What we say has a lot of impact on our personal and professional success.Words have power. They can lift people up, or crush them. They affect our self-confidence, our relationships, and our degree of success in life. The words we use are important, but much of what we say is often habit — we get used to absent-mindedly using terms and phrases that are at odds with our values and with who we want to be.
Since what we say has such a big impact on our personal and professional success, we would do well to clean up our verbal act and make sure the words we use are helping us reach our goals. Here are three words or phrases to think twice about saying … and what to use in their place.
“Try”
The Jedi master, Yoda, said it well in Star Wars when he told Luke Skywalker: “Do or do not. There is no try.”
Saying things like “I’ll try to get back to you next week” or “I’m going to try and start exercising again,” is really just a way of remaining uncommitted. When, exactly, will you get back to that person? When, exactly, are you committing to exercising again?

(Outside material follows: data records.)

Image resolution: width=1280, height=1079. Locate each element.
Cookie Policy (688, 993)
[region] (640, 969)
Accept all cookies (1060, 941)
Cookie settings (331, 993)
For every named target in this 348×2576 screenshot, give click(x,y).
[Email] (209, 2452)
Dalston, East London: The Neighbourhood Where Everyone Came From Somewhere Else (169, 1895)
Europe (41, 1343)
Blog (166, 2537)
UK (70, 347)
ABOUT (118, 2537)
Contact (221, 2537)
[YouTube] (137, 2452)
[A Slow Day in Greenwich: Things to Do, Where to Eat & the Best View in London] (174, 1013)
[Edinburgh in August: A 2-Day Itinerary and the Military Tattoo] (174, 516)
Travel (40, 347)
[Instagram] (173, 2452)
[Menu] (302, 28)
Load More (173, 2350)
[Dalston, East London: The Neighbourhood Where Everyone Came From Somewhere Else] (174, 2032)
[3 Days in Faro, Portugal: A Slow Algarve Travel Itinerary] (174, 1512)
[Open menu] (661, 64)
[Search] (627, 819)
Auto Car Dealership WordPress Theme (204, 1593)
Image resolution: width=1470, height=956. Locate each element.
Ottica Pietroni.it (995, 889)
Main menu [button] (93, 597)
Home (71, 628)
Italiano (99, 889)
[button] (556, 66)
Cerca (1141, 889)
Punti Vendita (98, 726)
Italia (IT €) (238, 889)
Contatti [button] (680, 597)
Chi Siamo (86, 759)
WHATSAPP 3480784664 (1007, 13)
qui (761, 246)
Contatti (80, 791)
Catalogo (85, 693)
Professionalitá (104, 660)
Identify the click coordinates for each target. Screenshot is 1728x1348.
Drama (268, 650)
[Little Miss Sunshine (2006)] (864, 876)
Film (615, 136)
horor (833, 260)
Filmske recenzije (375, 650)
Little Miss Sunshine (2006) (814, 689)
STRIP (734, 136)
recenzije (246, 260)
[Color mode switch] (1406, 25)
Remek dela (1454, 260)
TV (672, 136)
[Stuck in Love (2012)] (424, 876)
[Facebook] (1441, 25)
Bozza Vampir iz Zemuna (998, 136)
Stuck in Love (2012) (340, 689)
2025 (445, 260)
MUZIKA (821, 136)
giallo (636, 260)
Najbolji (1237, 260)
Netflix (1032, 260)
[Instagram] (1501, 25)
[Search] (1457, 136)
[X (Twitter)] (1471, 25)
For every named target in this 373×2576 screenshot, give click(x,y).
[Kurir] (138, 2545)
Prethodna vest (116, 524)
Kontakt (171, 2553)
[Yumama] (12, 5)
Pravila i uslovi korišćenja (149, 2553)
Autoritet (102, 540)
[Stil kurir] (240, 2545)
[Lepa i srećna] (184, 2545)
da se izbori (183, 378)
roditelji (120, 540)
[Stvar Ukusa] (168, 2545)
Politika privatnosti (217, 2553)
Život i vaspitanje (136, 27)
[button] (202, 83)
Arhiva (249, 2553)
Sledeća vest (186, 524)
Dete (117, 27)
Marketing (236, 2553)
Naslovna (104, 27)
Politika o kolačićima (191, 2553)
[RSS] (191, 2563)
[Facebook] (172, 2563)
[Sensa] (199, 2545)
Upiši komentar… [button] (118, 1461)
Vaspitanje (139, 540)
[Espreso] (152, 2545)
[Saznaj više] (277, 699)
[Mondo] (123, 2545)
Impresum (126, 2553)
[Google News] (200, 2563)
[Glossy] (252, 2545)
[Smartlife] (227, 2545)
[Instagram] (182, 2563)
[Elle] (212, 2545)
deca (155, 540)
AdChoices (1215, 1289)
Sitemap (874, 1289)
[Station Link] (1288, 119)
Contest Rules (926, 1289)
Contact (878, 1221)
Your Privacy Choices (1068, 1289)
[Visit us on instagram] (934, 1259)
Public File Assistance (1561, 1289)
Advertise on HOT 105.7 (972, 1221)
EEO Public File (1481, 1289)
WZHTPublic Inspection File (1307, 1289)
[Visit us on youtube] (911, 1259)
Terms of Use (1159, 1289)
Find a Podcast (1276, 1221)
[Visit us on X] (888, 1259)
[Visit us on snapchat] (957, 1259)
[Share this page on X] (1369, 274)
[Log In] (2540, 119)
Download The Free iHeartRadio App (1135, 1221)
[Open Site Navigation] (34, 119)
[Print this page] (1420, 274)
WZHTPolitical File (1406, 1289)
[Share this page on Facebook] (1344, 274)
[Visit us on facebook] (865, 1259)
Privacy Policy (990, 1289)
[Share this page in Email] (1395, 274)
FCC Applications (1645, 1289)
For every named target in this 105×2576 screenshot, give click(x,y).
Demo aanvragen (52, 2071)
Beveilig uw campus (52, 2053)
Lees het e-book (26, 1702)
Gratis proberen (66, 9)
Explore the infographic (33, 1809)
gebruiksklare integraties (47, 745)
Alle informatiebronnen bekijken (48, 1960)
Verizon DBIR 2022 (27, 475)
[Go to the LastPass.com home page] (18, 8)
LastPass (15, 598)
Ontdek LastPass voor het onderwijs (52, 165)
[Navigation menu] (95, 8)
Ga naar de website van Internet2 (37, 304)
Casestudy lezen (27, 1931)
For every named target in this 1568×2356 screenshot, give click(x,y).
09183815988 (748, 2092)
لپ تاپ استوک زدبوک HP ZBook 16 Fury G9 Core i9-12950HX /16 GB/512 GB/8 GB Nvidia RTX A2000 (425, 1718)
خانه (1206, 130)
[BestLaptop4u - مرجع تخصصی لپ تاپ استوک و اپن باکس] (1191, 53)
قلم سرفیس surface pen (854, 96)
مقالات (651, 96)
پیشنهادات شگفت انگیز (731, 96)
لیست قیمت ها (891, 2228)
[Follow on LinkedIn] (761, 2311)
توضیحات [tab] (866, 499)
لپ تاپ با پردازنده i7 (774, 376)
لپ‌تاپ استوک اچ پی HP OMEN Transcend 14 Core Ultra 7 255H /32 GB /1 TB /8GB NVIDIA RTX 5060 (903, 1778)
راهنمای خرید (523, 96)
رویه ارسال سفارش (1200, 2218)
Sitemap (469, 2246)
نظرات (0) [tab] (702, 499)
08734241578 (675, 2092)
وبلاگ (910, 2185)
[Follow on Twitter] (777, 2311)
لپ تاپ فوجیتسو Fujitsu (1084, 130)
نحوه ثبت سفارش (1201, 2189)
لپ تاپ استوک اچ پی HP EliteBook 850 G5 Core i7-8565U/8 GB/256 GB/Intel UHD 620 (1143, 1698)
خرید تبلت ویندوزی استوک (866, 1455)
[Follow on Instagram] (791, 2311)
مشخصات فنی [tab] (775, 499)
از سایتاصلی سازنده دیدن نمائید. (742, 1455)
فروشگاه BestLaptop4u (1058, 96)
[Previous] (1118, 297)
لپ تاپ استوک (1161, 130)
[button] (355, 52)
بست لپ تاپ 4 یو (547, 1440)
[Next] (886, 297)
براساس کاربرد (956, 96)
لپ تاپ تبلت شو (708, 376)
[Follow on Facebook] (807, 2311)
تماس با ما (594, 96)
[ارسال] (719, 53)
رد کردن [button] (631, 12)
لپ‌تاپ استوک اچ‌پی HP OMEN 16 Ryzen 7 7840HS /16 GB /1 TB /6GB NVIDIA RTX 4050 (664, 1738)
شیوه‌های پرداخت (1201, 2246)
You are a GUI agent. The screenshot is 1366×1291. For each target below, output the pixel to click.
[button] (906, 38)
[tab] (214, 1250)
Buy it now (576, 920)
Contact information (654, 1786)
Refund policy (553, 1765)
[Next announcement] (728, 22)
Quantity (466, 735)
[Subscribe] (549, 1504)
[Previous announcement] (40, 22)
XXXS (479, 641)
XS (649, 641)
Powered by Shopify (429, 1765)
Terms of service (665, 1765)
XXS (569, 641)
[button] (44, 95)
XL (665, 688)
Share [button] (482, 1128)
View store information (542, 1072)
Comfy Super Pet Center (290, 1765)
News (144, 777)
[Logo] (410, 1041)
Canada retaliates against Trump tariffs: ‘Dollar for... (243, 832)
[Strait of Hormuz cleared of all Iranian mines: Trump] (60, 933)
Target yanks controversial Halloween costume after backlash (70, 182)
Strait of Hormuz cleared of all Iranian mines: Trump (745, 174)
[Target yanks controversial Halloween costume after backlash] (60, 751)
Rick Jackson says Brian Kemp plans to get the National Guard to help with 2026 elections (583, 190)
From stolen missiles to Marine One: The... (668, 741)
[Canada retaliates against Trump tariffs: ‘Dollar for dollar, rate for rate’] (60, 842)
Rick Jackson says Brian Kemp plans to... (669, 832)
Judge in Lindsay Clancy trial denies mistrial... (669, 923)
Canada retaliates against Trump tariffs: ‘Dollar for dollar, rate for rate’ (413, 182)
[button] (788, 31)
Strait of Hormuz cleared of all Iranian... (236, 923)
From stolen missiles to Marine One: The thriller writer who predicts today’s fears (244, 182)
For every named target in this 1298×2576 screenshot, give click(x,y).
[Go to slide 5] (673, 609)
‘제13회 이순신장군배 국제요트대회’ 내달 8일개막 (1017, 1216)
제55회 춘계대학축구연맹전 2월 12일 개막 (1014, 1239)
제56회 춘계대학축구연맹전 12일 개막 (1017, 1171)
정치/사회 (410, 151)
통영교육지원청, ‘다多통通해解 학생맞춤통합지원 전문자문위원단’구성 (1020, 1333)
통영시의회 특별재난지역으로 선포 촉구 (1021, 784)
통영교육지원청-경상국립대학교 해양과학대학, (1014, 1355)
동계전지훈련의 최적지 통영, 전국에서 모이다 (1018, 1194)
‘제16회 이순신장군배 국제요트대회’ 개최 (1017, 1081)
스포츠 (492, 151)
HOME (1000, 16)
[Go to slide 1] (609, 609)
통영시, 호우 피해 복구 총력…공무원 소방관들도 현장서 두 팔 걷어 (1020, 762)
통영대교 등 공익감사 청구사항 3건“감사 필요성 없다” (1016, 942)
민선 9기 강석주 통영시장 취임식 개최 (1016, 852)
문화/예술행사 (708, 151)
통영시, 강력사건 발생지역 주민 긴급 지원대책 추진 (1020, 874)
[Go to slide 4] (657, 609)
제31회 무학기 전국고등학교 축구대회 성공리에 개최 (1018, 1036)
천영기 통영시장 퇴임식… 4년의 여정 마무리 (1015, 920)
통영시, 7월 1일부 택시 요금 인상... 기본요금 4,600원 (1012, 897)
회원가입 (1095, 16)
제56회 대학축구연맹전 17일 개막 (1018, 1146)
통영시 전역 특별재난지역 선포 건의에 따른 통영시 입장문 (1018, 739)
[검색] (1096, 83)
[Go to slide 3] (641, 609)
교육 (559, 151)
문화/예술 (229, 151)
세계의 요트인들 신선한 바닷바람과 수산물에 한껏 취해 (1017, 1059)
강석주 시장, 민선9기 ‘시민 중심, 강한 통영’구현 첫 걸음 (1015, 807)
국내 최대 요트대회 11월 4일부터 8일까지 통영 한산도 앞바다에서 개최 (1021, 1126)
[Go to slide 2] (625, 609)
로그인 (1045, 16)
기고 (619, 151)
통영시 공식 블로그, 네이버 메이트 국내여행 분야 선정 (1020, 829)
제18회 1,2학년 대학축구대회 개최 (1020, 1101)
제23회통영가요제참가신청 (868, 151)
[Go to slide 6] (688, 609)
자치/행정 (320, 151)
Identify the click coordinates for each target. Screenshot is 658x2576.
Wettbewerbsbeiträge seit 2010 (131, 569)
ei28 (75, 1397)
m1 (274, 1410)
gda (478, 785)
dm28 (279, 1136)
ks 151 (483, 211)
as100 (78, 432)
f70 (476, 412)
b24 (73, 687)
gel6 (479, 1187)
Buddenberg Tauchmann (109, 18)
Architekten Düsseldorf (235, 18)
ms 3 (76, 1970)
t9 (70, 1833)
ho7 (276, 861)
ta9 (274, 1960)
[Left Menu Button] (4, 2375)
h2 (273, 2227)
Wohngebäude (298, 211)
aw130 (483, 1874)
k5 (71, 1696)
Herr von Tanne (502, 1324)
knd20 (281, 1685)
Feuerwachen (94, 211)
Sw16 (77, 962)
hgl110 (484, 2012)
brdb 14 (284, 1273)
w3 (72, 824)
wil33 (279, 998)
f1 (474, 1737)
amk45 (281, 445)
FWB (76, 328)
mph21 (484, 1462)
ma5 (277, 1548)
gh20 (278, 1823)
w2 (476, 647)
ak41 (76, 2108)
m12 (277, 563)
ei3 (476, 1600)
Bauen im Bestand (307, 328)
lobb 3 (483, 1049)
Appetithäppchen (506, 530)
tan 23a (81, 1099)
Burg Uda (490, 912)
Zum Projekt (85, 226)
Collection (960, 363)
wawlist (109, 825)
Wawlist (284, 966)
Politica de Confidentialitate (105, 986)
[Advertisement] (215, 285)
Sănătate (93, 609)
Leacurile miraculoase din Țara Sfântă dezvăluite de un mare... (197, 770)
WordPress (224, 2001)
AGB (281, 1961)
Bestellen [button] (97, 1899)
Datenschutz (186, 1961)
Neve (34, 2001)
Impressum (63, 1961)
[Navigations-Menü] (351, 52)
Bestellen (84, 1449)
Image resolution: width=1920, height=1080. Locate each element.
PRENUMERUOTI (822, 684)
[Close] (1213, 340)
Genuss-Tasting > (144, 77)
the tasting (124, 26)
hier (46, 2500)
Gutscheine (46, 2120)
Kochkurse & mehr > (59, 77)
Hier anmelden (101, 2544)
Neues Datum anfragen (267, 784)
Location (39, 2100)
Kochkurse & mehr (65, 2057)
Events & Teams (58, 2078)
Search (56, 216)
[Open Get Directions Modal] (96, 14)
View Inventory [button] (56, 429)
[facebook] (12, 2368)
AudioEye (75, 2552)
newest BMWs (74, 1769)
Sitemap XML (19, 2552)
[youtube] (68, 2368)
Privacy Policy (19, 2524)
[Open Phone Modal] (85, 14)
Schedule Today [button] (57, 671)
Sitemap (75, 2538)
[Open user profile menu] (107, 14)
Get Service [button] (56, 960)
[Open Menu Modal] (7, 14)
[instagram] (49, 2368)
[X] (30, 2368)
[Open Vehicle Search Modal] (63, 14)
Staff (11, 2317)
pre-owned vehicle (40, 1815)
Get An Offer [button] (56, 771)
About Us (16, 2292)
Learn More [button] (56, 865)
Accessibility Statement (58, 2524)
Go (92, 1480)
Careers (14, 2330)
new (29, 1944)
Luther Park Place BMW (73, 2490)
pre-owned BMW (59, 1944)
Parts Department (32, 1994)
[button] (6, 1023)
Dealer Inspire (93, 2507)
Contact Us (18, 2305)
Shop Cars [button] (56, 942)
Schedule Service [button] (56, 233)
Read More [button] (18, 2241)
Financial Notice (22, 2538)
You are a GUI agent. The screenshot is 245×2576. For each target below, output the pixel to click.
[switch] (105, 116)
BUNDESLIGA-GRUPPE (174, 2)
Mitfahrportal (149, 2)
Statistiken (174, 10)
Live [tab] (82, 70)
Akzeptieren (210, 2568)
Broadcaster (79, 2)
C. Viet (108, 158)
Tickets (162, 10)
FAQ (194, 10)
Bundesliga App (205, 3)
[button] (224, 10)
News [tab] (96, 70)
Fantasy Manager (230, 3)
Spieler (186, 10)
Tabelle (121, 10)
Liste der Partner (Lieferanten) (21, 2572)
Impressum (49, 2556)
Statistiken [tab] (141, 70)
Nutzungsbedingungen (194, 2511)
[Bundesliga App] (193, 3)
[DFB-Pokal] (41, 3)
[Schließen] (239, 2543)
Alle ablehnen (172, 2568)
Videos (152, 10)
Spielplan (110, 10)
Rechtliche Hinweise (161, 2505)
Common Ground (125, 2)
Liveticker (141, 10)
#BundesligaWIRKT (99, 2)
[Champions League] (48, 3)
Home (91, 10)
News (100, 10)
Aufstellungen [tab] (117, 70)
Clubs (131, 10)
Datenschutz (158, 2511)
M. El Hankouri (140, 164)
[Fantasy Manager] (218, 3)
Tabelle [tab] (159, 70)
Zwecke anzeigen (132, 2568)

As Julian Hayes II in Inc.com points out, “try” is a weak word. If you want to be more successful, stop saying you’ll “try,” and decide either to do it or not to do it. Then let that be reflected in what you say.
“Maybe”
A friend you don’t see very often calls and asks if your little Susie can come to her little Amy’s birthday party next weekend. “Maybe,” you reply. “Can I get back to you?”
Sure, you may not have your schedule in front of you, or perhaps there’s a cold running through your household and you’re not sure if everyone will be better by then — there could be any number of reasons to say “maybe” to a request. But most of the time we say it because we want to be polite; we just don’t like to say “no.”
Politeness is worth a lot, of course, but “maybe” is another weak word. It’s noncommittal and sometimes dishonest. Saying no, if it’s delivered in a kind tone, conveys respect for the other person and protects your own time. We can’t do and be everything — saying yes when we mean yes and no when we mean no communicates integrity and strength.
Besides saying yes and no whenever possible, you can also replace “maybe” with more specifics: “I’ll check my calendar and get back to you.” “It’s unlikely we can make it, but I’ll double check and get back to you on Tuesday.”
“I don’t have time”
Show of hands if you’ve ever said, “I don’t have the time to …” or “I don’t have time for …” Most of us say it a lot.
But it’s not really true that you and I don’t have time. Everyone has the same amount of time in a day — 24 hours, no more and no less. And each of us gets to decide how we’re going to spend those hours, according to our needs, wants, and responsibilities. Sure, we need to have to make a living, take care of our families, sleep, and eat. But the truth is, we do tend to make time for the things that are the most important enough to us.
We don’t have the time for something because we don’t make the time for it. When it comes down to it, saying you “don’t have time” is neglecting to take responsibility for how you choose to spend your time.
When you notice yourself saying this, stop and consider the difference between having the time and making the time. And instead of using the phrase “I don’t have time,” consider saying, “My time is being used for other priorities right now,” or “Currently, I’m not able to designate time for that because of other commitments.”